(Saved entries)
════

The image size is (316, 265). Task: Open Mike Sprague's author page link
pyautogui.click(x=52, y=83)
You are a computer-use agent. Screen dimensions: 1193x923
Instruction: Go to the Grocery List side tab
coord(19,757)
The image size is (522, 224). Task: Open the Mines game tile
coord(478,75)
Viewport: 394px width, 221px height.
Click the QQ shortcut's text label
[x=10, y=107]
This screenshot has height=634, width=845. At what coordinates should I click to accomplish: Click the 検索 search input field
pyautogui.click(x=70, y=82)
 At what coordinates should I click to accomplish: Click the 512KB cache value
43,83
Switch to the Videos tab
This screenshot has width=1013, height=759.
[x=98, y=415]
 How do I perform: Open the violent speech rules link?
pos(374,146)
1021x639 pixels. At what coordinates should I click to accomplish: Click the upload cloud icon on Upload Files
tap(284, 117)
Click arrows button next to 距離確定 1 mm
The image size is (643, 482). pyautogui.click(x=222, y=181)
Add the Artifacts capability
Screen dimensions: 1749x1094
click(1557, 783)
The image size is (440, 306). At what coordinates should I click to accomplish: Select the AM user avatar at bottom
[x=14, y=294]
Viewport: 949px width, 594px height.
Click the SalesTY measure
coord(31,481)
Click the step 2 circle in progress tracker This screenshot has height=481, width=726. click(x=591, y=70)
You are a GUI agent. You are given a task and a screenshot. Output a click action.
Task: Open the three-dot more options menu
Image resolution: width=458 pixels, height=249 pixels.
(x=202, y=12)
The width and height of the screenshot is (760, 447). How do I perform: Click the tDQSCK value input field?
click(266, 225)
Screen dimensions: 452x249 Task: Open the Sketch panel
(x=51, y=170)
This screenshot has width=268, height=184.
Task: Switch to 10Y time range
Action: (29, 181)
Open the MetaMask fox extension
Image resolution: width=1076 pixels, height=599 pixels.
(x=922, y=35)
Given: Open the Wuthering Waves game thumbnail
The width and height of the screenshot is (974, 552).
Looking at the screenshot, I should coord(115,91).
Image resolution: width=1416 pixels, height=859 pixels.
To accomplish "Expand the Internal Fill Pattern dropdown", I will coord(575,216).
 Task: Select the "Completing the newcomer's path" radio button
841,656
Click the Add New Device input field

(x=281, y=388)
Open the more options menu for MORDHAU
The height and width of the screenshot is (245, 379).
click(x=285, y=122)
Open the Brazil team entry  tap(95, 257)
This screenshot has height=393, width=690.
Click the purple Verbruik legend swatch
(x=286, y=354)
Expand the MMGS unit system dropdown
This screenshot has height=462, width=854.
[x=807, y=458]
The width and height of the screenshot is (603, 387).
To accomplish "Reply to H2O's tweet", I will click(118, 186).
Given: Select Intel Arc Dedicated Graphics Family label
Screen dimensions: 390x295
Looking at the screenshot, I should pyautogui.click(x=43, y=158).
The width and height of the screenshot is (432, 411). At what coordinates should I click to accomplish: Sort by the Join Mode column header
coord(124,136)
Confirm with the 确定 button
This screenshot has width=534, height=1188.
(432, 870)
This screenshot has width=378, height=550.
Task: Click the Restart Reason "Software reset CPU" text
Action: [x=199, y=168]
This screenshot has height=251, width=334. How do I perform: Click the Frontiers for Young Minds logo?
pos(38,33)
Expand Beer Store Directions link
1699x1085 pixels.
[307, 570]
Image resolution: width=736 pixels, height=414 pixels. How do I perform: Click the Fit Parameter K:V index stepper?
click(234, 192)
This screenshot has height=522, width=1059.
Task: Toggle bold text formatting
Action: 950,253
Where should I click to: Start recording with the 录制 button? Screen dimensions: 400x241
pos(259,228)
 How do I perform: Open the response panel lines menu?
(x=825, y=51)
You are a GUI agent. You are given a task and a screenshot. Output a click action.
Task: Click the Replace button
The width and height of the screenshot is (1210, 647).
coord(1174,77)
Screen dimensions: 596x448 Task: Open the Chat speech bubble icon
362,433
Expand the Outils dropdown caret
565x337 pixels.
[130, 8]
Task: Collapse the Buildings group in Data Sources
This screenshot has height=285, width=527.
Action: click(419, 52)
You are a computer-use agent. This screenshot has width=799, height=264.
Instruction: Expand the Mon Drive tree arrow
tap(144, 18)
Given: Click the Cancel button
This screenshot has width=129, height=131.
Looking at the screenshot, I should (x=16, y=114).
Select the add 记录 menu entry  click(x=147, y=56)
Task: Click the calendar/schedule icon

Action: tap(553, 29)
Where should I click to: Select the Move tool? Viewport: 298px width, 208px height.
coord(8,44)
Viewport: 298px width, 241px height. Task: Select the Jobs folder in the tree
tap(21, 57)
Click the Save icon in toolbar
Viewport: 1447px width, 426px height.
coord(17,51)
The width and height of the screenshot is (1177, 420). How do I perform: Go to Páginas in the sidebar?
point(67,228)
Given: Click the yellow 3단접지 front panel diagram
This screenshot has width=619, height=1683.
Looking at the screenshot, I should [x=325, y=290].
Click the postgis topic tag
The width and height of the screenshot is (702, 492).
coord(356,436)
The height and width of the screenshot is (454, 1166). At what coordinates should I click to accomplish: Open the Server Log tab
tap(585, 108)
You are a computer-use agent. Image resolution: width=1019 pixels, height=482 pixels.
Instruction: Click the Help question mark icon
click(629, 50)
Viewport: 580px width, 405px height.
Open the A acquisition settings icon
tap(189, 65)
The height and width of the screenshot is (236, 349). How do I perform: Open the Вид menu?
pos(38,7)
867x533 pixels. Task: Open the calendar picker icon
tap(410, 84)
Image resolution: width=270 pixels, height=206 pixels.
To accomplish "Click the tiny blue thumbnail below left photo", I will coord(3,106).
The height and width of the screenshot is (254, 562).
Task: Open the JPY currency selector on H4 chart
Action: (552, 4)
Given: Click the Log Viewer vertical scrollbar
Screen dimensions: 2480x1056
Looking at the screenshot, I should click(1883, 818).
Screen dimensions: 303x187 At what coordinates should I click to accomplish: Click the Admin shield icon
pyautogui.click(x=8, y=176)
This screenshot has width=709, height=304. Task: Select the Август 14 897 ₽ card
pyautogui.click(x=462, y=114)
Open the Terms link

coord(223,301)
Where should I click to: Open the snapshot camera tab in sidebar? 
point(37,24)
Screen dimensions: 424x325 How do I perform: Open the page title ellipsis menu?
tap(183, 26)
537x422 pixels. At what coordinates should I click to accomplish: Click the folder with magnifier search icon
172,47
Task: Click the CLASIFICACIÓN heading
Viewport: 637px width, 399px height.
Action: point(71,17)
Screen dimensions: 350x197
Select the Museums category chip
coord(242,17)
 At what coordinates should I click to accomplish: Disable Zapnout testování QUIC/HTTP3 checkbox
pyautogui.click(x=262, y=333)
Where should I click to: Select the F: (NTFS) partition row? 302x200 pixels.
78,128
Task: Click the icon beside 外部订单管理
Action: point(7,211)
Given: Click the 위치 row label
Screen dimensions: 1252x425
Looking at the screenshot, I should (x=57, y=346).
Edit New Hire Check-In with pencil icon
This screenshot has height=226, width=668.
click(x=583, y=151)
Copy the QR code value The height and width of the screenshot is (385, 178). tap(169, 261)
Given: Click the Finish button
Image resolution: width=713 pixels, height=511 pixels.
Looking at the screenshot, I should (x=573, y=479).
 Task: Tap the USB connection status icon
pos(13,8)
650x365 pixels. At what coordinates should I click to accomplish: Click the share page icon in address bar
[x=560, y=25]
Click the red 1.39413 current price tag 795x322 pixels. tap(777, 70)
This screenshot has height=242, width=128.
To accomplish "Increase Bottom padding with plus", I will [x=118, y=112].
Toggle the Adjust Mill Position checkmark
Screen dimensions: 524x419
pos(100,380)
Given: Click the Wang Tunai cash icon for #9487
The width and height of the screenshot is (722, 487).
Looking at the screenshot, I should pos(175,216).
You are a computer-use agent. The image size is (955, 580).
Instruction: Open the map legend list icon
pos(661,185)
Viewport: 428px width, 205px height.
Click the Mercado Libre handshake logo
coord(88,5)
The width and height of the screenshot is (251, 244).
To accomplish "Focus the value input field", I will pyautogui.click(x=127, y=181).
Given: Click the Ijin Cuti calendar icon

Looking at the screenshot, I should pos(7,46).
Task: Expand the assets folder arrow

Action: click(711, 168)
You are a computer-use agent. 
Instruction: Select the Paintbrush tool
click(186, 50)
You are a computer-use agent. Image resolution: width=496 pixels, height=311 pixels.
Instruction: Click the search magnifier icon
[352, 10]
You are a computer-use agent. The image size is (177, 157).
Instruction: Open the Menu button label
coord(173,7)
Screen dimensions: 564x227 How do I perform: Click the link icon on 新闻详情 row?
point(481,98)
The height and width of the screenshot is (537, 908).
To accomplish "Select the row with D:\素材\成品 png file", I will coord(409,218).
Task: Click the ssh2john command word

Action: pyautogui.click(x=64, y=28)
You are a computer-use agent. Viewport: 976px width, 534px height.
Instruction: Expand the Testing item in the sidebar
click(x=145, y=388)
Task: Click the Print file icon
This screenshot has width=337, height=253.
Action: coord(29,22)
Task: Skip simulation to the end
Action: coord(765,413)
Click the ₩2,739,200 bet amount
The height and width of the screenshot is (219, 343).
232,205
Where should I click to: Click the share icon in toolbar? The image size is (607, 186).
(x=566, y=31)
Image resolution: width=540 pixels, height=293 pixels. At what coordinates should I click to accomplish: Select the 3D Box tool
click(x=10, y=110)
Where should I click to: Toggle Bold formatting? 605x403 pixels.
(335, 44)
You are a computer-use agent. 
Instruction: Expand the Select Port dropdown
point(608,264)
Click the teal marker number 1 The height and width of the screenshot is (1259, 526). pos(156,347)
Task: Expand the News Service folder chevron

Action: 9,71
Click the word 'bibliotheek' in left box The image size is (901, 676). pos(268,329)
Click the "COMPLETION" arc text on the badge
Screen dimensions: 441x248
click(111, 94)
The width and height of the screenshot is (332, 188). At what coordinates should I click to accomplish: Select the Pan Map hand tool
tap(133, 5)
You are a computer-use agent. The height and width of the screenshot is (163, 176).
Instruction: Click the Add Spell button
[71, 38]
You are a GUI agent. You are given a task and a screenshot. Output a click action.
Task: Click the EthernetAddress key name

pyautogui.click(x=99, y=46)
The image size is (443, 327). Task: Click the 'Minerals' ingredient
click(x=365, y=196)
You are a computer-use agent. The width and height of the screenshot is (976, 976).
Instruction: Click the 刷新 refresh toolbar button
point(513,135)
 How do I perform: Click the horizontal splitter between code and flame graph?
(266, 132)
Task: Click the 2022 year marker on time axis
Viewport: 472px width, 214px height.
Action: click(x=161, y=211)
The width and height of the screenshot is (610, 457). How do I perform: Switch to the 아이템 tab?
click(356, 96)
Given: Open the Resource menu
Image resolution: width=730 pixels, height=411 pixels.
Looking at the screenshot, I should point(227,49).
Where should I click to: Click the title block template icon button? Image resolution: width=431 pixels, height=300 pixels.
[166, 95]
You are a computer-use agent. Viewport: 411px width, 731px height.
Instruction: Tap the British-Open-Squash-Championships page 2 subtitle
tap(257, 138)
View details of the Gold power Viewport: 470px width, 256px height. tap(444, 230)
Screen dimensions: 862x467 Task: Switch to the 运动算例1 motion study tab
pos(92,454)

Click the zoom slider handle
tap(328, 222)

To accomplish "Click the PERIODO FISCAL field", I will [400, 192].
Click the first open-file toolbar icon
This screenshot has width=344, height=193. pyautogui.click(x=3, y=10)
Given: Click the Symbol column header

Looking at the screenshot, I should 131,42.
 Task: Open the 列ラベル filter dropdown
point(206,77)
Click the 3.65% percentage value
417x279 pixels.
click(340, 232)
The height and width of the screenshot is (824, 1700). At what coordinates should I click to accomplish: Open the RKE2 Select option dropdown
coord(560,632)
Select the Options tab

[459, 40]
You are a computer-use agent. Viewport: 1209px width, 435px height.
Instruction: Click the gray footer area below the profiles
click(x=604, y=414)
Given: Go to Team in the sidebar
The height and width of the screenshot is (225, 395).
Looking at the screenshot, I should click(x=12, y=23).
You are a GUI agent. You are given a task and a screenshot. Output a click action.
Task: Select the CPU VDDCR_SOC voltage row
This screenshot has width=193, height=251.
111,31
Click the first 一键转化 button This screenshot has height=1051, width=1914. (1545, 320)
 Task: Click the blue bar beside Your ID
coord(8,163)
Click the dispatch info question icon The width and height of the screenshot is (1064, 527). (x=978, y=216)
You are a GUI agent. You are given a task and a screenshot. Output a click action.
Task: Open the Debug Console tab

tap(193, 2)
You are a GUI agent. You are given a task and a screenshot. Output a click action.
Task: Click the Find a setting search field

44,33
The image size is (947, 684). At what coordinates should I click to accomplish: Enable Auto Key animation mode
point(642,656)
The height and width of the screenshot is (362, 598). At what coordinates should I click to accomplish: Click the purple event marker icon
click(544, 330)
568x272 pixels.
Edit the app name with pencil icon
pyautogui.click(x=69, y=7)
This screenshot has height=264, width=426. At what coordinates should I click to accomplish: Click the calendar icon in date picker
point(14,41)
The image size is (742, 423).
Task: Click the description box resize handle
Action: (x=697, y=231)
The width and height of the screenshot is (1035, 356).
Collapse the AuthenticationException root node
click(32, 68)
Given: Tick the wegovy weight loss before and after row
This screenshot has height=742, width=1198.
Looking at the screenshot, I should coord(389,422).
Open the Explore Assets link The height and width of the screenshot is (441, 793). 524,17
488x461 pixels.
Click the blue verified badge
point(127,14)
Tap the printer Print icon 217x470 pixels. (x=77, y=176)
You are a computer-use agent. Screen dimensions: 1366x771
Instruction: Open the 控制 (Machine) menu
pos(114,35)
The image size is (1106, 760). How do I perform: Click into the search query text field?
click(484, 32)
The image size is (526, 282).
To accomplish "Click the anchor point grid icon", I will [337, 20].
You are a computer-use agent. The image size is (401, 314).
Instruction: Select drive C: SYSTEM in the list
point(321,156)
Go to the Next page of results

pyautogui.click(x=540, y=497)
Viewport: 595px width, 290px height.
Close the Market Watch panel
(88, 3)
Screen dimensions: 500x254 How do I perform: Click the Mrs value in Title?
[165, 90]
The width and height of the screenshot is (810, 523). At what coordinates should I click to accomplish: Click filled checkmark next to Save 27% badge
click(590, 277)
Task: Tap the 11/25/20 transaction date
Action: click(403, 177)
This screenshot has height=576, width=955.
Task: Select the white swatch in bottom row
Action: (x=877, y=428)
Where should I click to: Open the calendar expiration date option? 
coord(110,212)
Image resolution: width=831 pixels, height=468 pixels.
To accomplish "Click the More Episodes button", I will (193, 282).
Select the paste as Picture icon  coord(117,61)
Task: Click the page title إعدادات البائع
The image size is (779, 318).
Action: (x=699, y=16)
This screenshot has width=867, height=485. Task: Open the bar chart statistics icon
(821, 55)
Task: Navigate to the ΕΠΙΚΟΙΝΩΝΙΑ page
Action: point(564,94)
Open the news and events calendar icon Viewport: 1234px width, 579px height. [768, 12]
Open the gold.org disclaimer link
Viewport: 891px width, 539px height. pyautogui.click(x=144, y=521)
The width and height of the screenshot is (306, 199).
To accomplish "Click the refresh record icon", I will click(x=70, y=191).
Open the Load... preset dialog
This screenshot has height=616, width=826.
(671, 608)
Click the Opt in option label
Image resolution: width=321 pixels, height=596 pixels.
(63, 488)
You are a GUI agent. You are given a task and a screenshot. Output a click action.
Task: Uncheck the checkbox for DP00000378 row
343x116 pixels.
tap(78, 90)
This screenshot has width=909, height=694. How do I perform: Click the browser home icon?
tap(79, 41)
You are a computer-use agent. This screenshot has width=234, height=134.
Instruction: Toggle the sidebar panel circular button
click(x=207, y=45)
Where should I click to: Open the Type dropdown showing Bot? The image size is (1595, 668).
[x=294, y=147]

════

Among the lines above, find those with the string "Print" and copy them.

Task: Click the Print file icon
Tap the printer Print icon 217x470 pixels. (x=77, y=176)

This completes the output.